In December of 2014, President Barack Obama ordered the restoration of full diplomatic relations with Cuba; relations that were severed after Communist Fidel Castro and his rebel army overthrew the U.S.-supported government of Fulgencio Batista at the end of 1959.
In the intervening time, the island nation that is 90 miles from the Florida coast, has suffered economic hardships despite at one time being aligned with the Soviet Union.
For the first time in nearly 90 years a sitting U.S. president traveled to Cuba, when Air Force One touched down on March 20 for a three-day visit, which incorporated Obama’s third bilateral meeting with Cuban President Raul Castro, a state dinner and attendance at a baseball game between the Cuban National team and the major league Tampa Bay Rays. Calvin Coolidge was the last U.S. leader to visit.
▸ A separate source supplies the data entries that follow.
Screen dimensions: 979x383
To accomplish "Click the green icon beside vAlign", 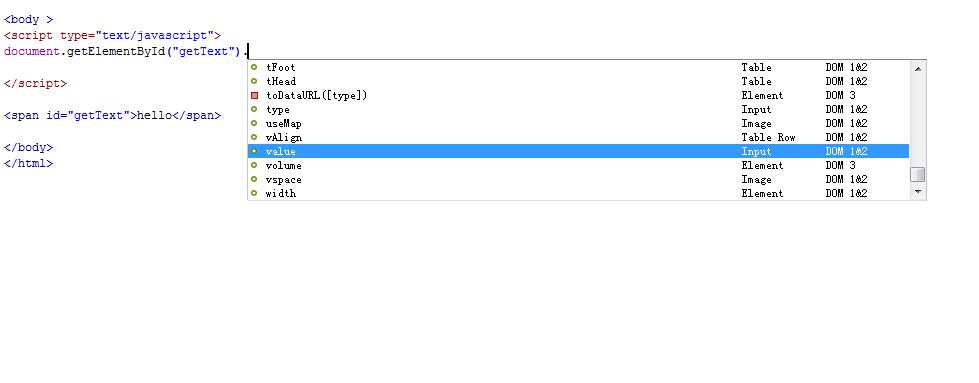I will (x=254, y=137).
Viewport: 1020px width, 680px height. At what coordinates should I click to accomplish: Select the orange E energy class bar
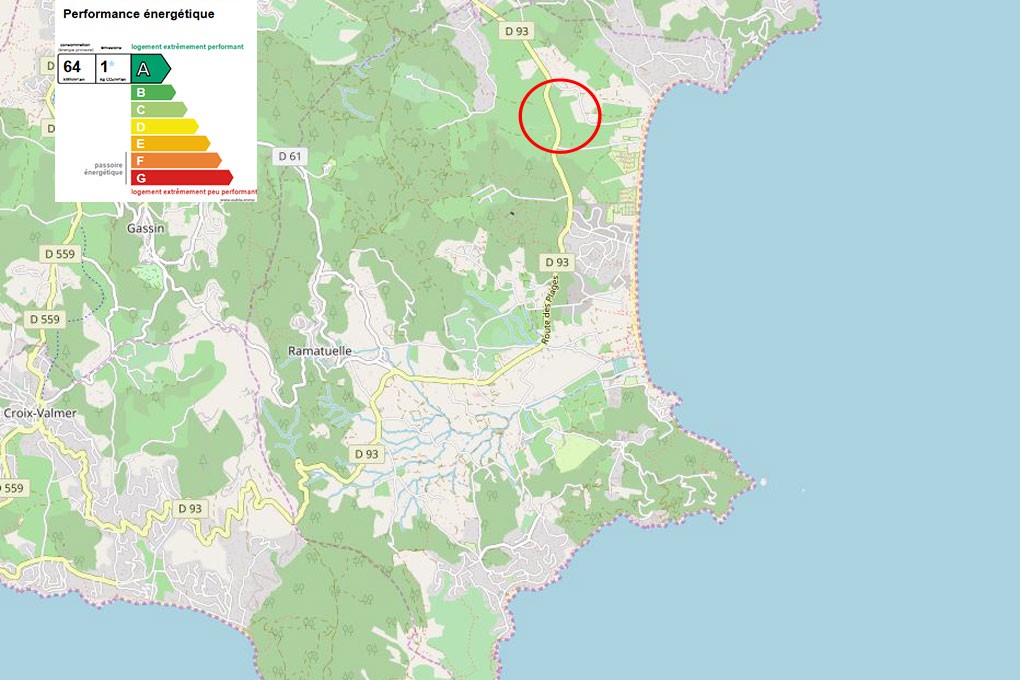click(x=169, y=143)
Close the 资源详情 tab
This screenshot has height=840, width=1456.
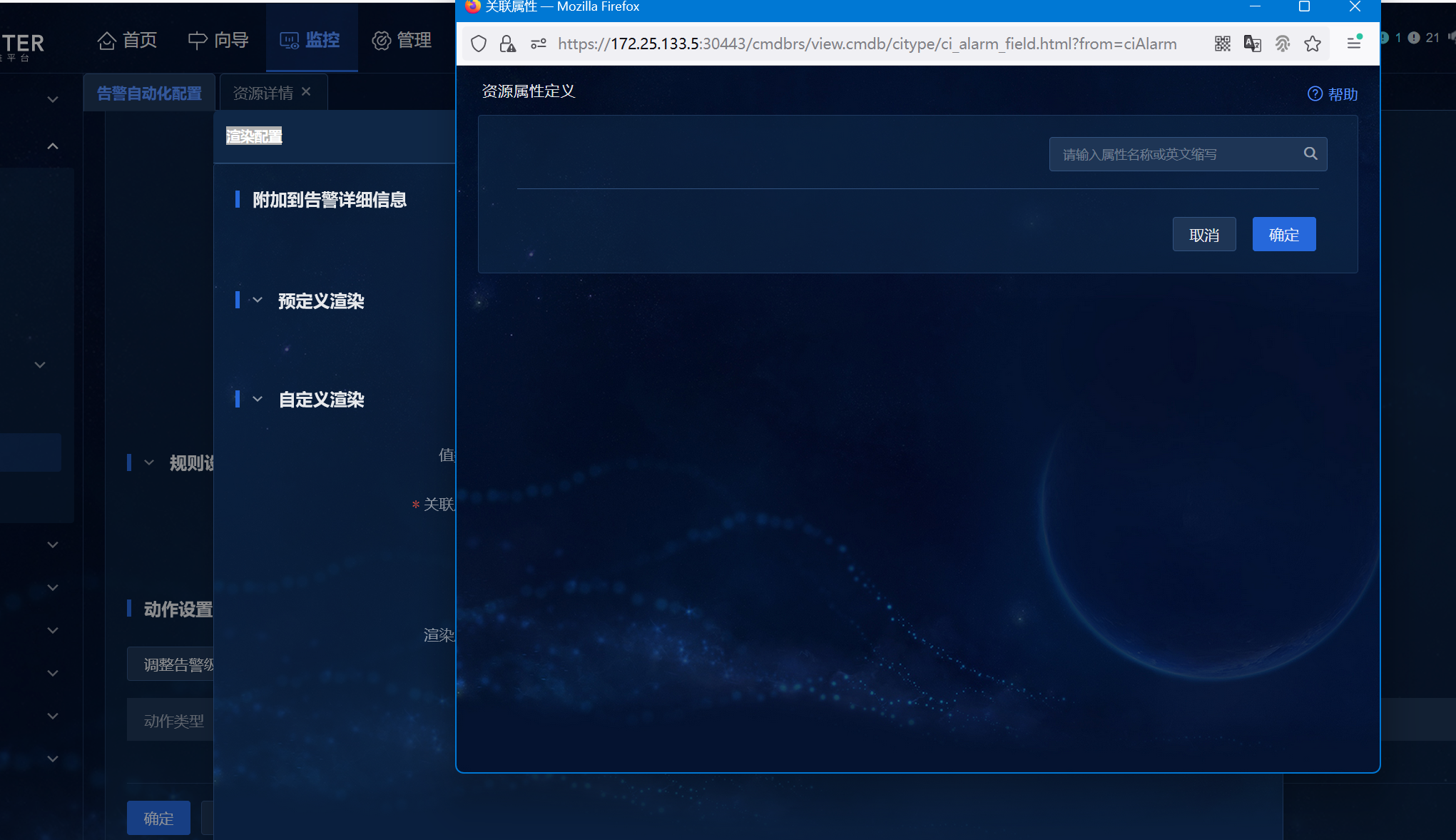306,91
He entered Havana Harbor on a battleship in 1928.
Herald: How did you get chosen to accompany the president?
The congressman said that the New York City area is home to the second largest Cuban American population in the U.S., with southern Florida being the largest.
Herald: What do you say to the Cubans who fled Cuba when Castro came to power and their families here who think Cuba doesn’t deserved a relationship with the U.S. based on its human rights record?
Meeks: “In 55 years nothing has changed and to improve conditions and the government for the Cuban people you better try something different, and for individuals who care for Cuba that has started to change.”